((
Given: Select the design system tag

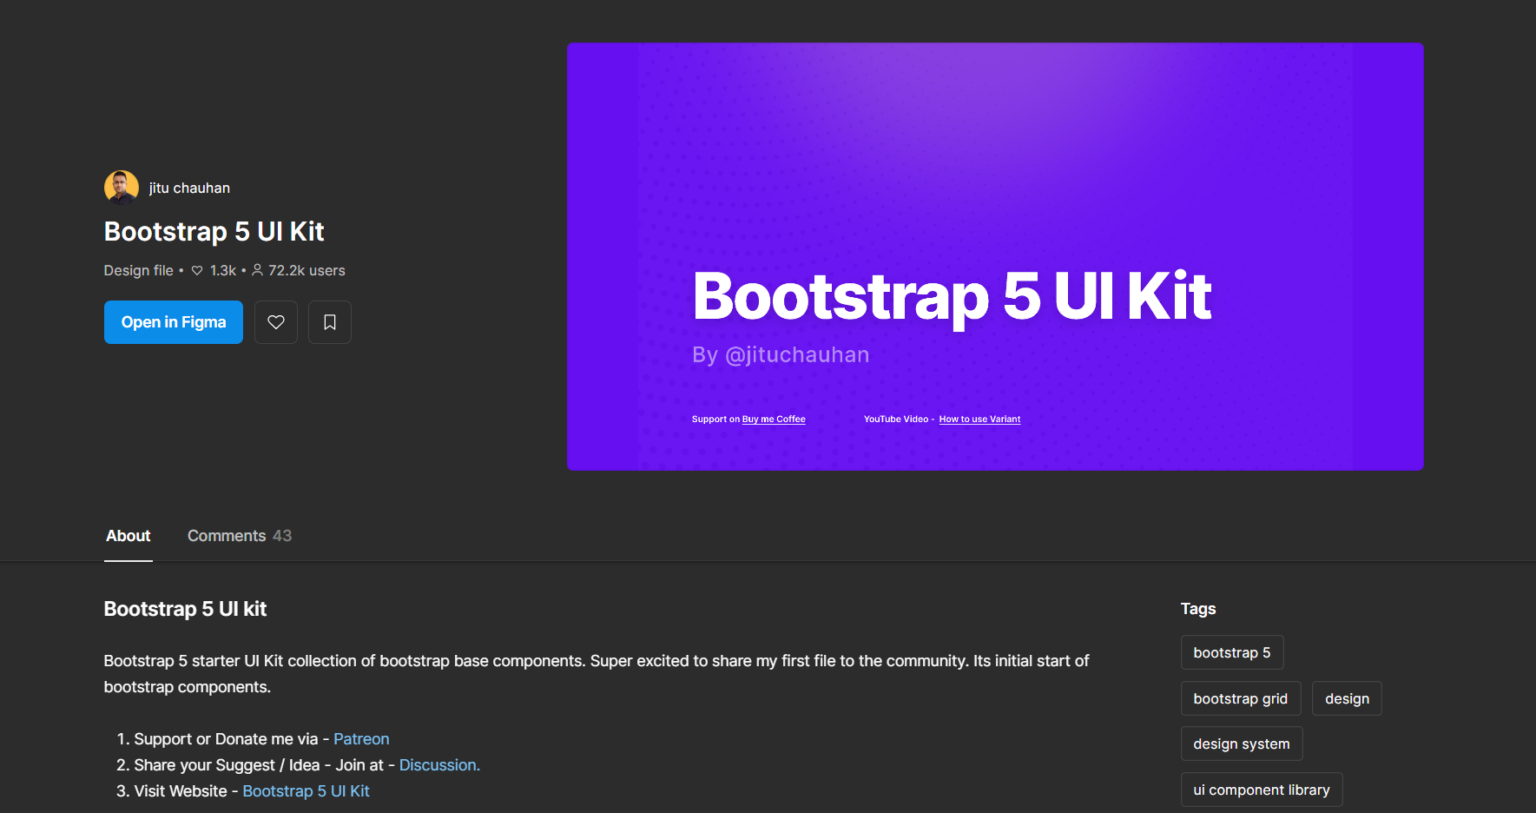Looking at the screenshot, I should (x=1242, y=743).
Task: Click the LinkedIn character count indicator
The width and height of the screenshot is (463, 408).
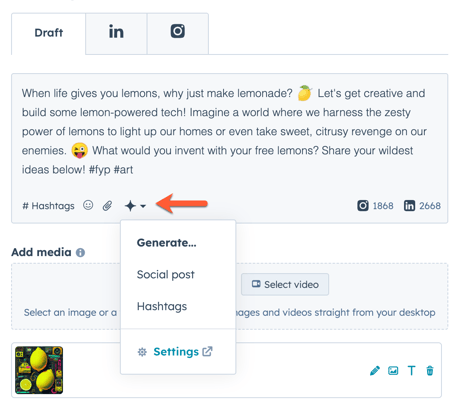Action: [422, 206]
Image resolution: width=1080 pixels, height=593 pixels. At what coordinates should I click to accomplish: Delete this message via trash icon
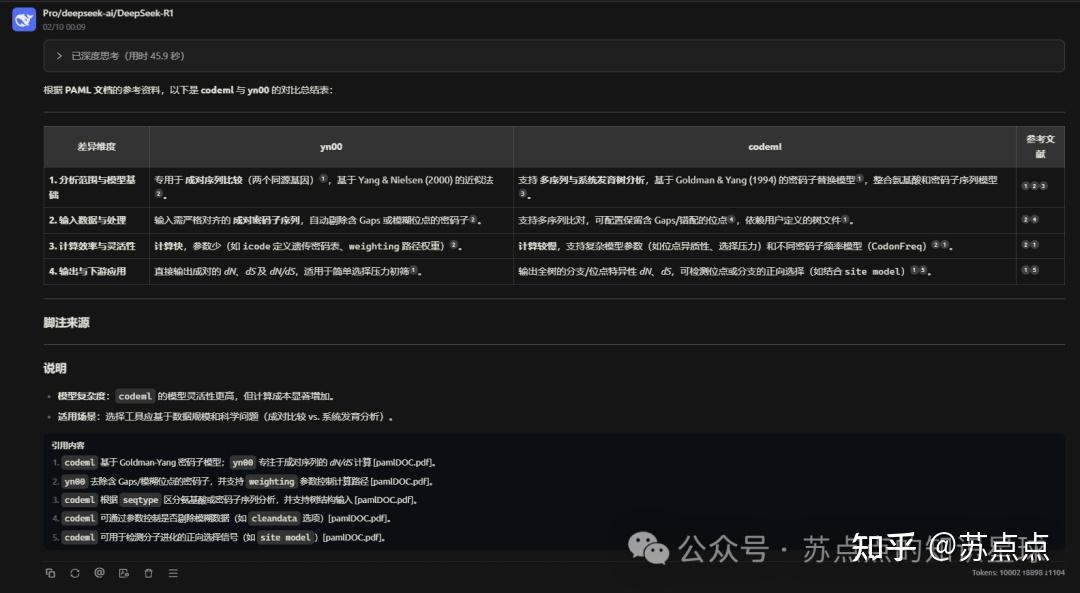coord(148,572)
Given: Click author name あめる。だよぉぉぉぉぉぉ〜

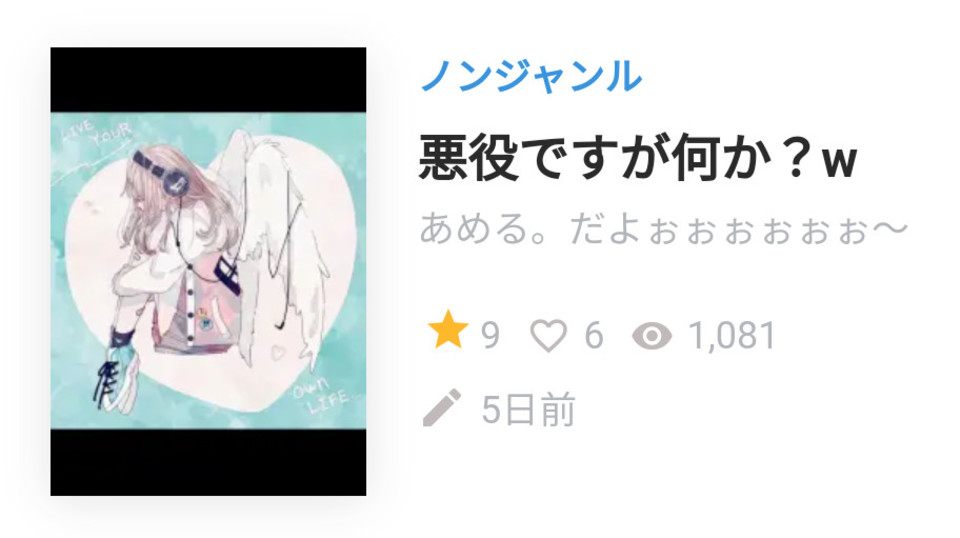Looking at the screenshot, I should pos(663,230).
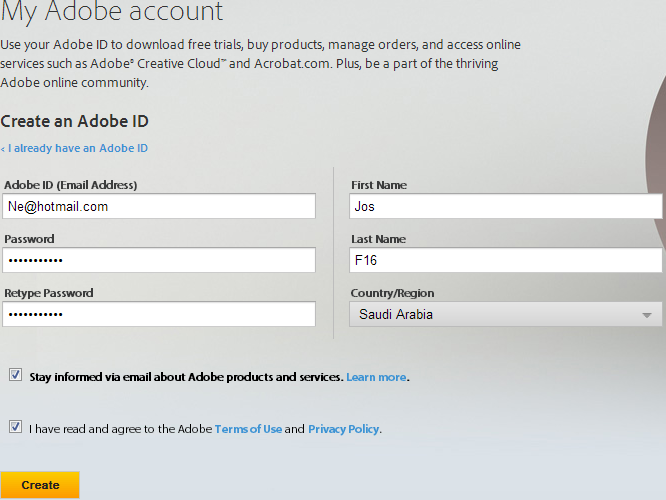Open the Privacy Policy link
Image resolution: width=666 pixels, height=500 pixels.
click(343, 429)

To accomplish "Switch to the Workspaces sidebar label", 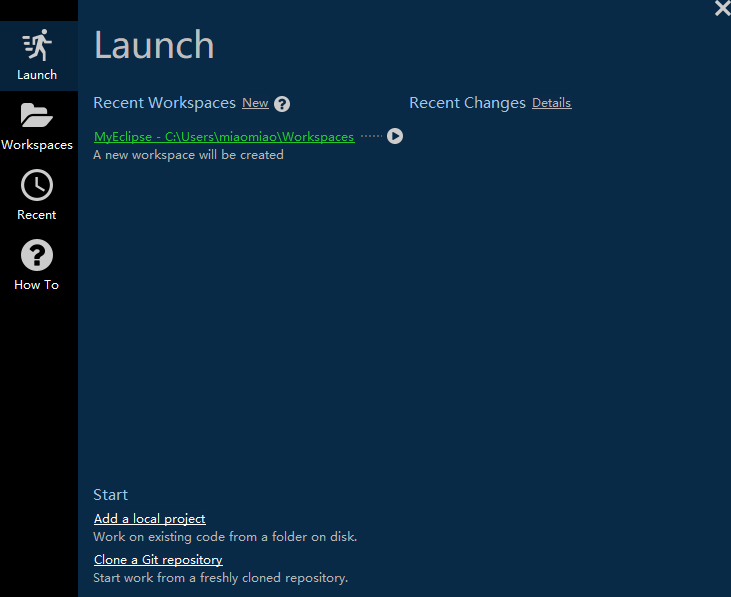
))
(YOUR OBJECTIVE):
If pictures appear in the data, do not print them; repeat the rest exactly.

(WRITTEN ANSWER):
Given: Select the design system tag

Looking at the screenshot, I should (x=1242, y=743).
Task: Click the LinkedIn character count indicator
The width and height of the screenshot is (463, 408).
Action: [422, 206]
Image resolution: width=1080 pixels, height=593 pixels. At what coordinates should I click to accomplish: Delete this message via trash icon
coord(148,572)
Given: Click author name あめる。だよぉぉぉぉぉぉ〜

Looking at the screenshot, I should pos(663,230).
Open the Privacy Policy link
Image resolution: width=666 pixels, height=500 pixels.
click(343, 429)

To accomplish "Switch to the Workspaces sidebar label", 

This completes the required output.